The likely doomed legislation, sponsored by Reps. Eileen Kowall, R-White Lake Township, and Jim Ananich, D-Flint, would amend the sales tax law to include online businesses.
The bills were an attempt to hold the booming online sales industry to the same tax-collecting standards as its brick-and-mortar counterparts.

But with the end of the legislative session rapidly approaching, hopes of continuing the discussion about an online sales tax, let alone getting the legislation through the lame duck House and Senate, grow increasingly slim.
Because of a loophole in current tax law, sellers online don’t need to collect the sales tax unless they have a brick-and-mortar business in Michigan. Technically, online consumers are supposed to report their online purchases and pay a 6 percent use tax, but few do, said Tom Scott of the Michigan Retailers Association.
Supporters argue that such a change would level the retail playing field and bring in more tax dollars. The measure has support from both sides of the aisle, but some legislators have expressed concerns that it would make online shopping more confusing for both the buyer and the retailer.
Tom Lenard, spokesman for Ananich, said there’s a small hope the committee will take a look again next week, but the issue of online sales taxes will continue even if it has to get taken up again next year.
“It’s not an issue that’s come up out of nowhere,” Lenard said.
Tax Policy Committee member Rep. Jim Townsend, D-Royal Oak, said hasn’t heard plans of the bill coming up again this year since a scheduled discussion on the topic was canceled. He said the concept of sales tax regulation on such a widespread level is better suited for nationwide legislation, but inaction from Congress should encourage state legislators to take the matter into their own hands.
“We ought to have a level playing field for online retailers and we don’t,” Townsend said. “It’s an issue probably better solved at the national level, but it’s not getting solved on the national level right now.”
In the mind of business owner Dan Marshall, any change in online sales tax would be beneficial for retailers struggling to compete.
As the owner of the Lansing-based statewide chain Marshall Music, Marshall has experienced firsthand the issue of shoppers coming into his stores to try various instruments and subsequently using their smartphone to search for the cheapest price online.

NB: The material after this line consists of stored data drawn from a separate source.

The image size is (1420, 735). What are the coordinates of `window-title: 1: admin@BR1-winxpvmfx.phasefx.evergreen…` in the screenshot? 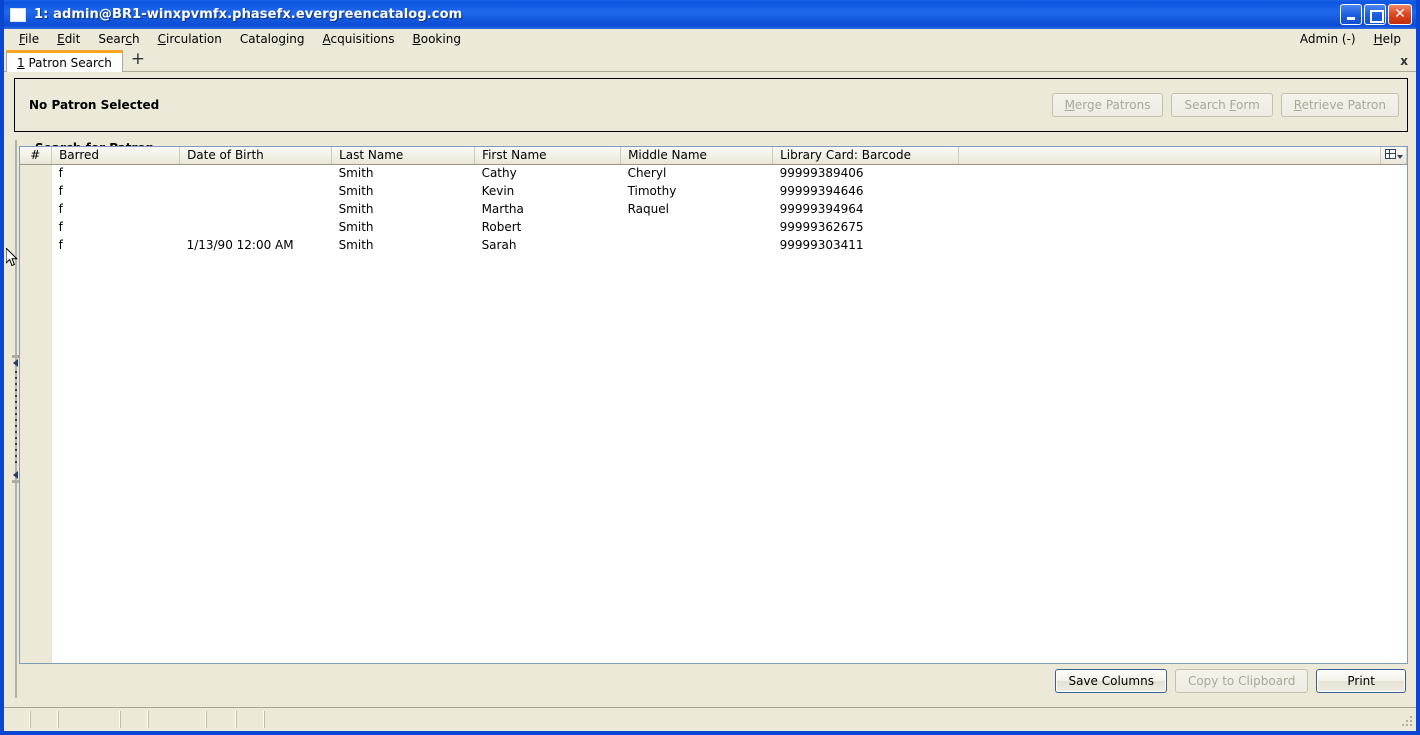 It's located at (248, 14).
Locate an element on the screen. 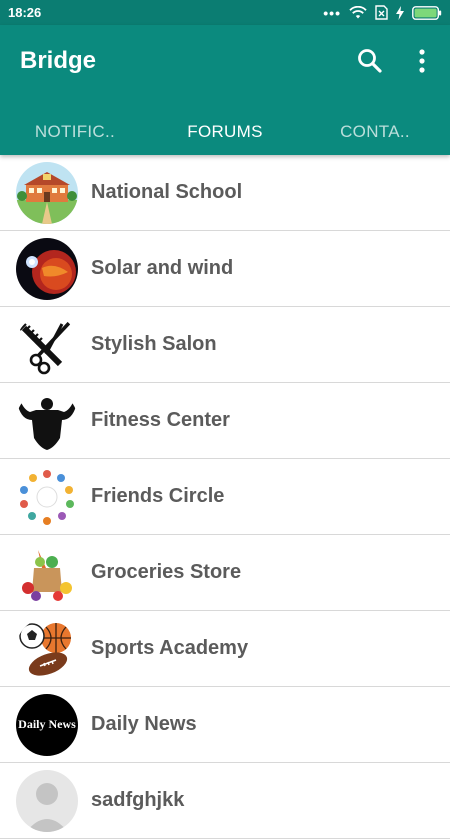  forum-name: Stylish Salon is located at coordinates (154, 344).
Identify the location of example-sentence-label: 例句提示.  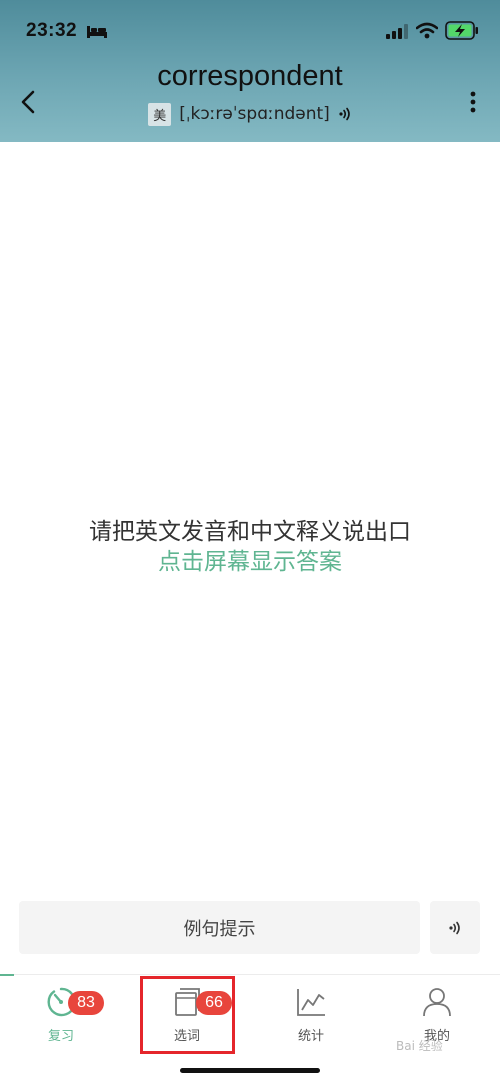
(220, 929).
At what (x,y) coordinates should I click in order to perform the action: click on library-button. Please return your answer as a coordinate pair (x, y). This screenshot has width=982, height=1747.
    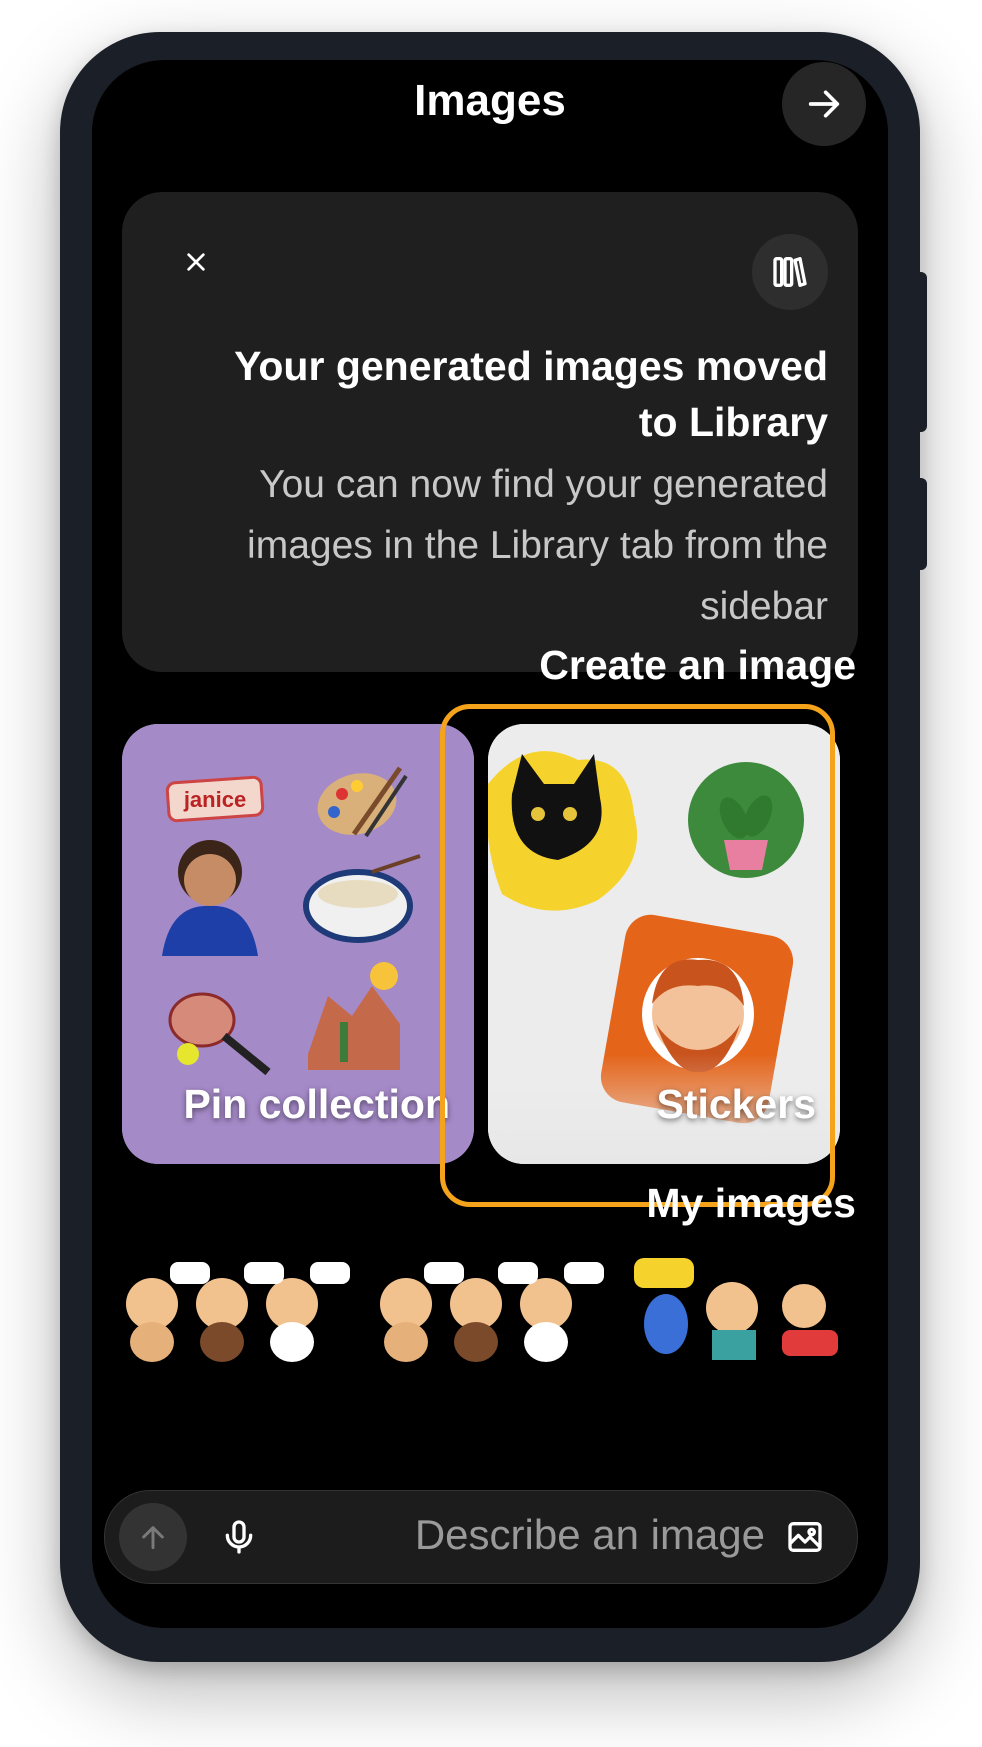
    Looking at the image, I should click on (790, 272).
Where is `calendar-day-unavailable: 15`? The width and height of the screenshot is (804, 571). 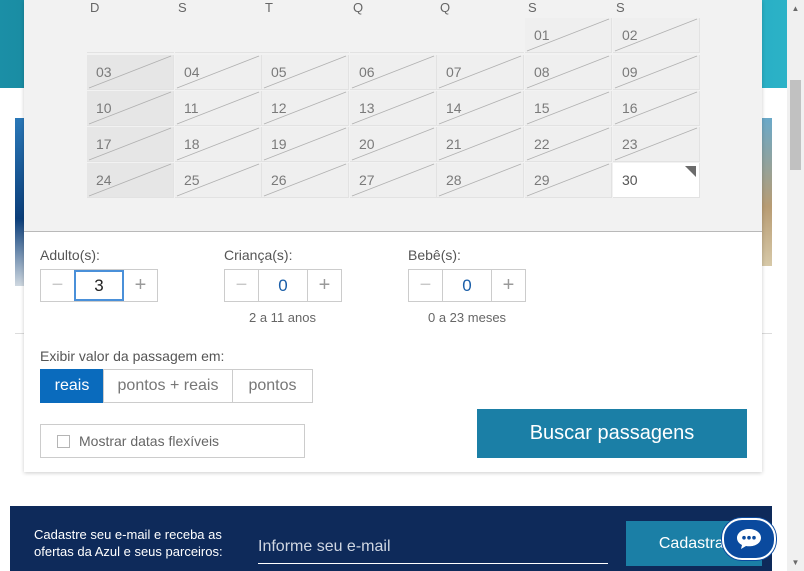 calendar-day-unavailable: 15 is located at coordinates (568, 108).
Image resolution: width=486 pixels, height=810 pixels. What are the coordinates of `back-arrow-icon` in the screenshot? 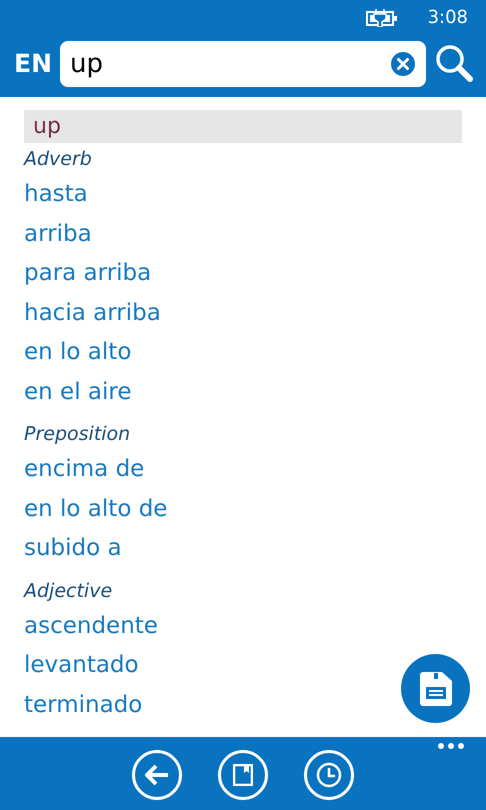 It's located at (157, 775).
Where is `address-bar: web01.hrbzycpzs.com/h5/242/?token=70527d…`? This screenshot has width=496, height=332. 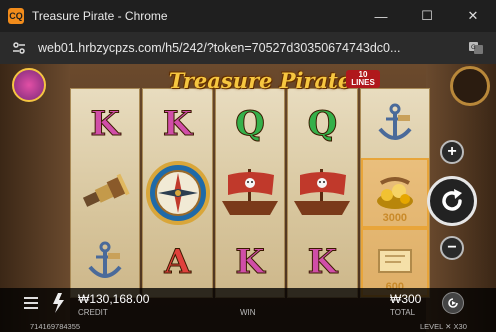
address-bar: web01.hrbzycpzs.com/h5/242/?token=70527d… is located at coordinates (248, 48).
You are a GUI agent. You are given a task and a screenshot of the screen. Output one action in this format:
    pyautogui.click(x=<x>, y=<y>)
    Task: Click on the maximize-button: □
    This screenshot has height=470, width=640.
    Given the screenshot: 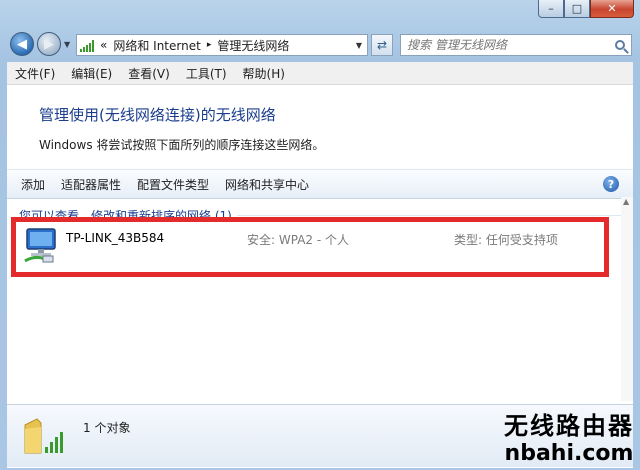 What is the action you would take?
    pyautogui.click(x=577, y=9)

“Every day, every hour, I have people come in and look at products, and my staff helps them select the product that best fits their needs,” he said. “They’ll scan the UPC code with smartphones that will tell them where the cheapest price on the product is.
“We’ll try to match it, but we just can’t discount it to eat the sales tax,” he said. “Marshall Music is perfectly comfortable operating in a competitive pricing environment, but if some should collect sales tax, all should collect sales tax. We’re put at a competitive disadvantage.”
The fight for tax parity in online sales has dragged on for years, but to many brick-and-mortar retailers, the issue remains pertinent, Scott said.
Despite the likely failure challenges to get legislation through this year, he said retail businesses will continue to make it a top priority.
“This is our number-one legislative issue,” he said. “We’d love to get this passed, but the ultimate solution has to come from Congress with national legislation. Until then we have to work from the state level,” Scott said.